A French court has told authorities in Ploermel, France, to remove the small town's statue of St. John Paul II on claims the statue's placement in a public square violated the separation of church and state.
While the court said the statue's location and size are "ostentatious" in nature, the main issue was not with the image of the pope, but rather, the public display of the statue under a cross, according to a Vatican Radio report Wednesday.
The administrative court of Rennes declared that the monument violates French laws concerning the separation of church and state and the constitutional principle of "laicite," which is the absence of government interfering in religious matters and of religious involvement in government affairs.
The bronze statue, which stands 29 feet tall, displays John Paul praying under an arch that supports a cross, and reads "Do not be afraid," the late pope's famous words from his papal inauguration in 1978.
Ploermel Mayor Patrick Le Diffon said he will appeal the court order because "it wasn't for the man of the church, but for the man of state that the monument was dedicated in a public square."
When the statue was unveiled in 2006, the mayor at the time, Paul Anselin, said John Paul was "a giant of the 20th century who participated in the fall of the Iron Curtain."

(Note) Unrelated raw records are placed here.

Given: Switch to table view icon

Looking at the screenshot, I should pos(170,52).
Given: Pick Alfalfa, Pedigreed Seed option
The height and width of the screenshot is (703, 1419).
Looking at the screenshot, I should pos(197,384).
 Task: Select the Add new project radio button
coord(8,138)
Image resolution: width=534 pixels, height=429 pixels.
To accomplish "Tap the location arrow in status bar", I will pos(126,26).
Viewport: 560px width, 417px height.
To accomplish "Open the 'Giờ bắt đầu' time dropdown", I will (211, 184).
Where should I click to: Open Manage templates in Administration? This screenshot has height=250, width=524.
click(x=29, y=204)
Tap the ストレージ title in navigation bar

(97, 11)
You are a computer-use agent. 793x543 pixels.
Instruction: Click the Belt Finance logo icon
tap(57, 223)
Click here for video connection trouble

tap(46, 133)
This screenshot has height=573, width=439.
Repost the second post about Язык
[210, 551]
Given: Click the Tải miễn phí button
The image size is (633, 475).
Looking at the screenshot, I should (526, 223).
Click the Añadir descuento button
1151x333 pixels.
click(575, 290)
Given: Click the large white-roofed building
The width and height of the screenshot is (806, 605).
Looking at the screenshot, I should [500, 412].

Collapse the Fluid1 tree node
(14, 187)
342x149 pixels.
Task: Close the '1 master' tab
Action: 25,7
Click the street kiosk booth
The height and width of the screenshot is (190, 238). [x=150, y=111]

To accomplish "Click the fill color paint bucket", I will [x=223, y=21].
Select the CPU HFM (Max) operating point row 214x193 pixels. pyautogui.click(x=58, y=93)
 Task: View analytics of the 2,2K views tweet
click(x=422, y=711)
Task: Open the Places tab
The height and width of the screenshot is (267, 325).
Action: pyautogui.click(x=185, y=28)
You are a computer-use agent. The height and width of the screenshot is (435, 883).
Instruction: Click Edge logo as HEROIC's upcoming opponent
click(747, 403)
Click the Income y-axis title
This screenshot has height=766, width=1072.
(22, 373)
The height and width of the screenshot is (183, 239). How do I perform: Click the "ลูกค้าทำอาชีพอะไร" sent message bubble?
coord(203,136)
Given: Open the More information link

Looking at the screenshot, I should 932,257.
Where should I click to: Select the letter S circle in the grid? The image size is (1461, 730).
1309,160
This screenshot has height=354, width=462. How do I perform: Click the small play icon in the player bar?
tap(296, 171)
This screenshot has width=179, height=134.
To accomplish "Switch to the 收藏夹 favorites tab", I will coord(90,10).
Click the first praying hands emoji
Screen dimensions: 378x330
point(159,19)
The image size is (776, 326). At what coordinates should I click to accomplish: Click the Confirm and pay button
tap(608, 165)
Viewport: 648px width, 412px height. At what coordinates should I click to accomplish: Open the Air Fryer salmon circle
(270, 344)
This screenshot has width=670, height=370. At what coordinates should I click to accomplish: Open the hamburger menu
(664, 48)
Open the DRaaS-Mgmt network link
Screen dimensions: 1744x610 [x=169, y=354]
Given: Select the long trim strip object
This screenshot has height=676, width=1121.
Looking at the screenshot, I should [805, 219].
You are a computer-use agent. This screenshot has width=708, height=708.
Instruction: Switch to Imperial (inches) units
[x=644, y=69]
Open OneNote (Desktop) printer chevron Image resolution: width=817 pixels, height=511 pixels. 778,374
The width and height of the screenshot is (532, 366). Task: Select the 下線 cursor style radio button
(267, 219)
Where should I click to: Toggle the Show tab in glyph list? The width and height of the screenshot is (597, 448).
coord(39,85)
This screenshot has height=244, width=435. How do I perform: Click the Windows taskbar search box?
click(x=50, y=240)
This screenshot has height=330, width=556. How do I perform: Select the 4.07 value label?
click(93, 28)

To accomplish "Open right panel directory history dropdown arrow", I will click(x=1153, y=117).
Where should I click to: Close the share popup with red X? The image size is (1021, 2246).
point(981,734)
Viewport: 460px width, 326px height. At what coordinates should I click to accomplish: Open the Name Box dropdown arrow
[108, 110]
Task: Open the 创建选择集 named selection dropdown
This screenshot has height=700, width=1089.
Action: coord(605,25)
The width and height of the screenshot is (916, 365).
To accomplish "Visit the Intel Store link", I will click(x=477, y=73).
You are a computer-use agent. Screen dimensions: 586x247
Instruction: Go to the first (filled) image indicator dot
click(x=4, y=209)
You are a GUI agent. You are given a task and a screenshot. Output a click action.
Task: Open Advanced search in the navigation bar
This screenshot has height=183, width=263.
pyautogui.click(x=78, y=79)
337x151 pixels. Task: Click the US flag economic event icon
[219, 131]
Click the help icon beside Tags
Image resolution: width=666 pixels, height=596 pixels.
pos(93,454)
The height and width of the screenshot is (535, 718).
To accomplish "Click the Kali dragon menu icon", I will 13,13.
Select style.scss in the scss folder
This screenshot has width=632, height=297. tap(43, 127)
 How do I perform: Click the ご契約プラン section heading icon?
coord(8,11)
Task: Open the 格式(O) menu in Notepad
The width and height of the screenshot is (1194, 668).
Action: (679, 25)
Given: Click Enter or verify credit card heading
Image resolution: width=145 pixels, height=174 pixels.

Russian sculptor Zurab Tsereteli, who made the statue, said he will not approve of changes to any part of the monument, including removal of the cross.
The recent order is the latest example of court-ordered or legal restrictions on the public expression of religious faith in France.
One of the most controversial was a government ban in 2004 on the wearing of Islamic head scarves and other religious garb in public schools. While the law's aim was to aid Muslim integration into French society, critics, including many Christian leaders, said it infringed on the freedom of religious expression.
During a visit to France in 2008, Pope Benedict XVI called for a new chapter of church-state cooperation, saying modern society greatly needs the inspiration of the Gospel.
He said it was right to "insist on the distinction between the political realm and that of religion in order to preserve both the religious freedom of citizens and the responsibility of the state toward them."
At the same time, he said, society must become more aware of "the irreplaceable role of religion" in forming consciences and instilling values.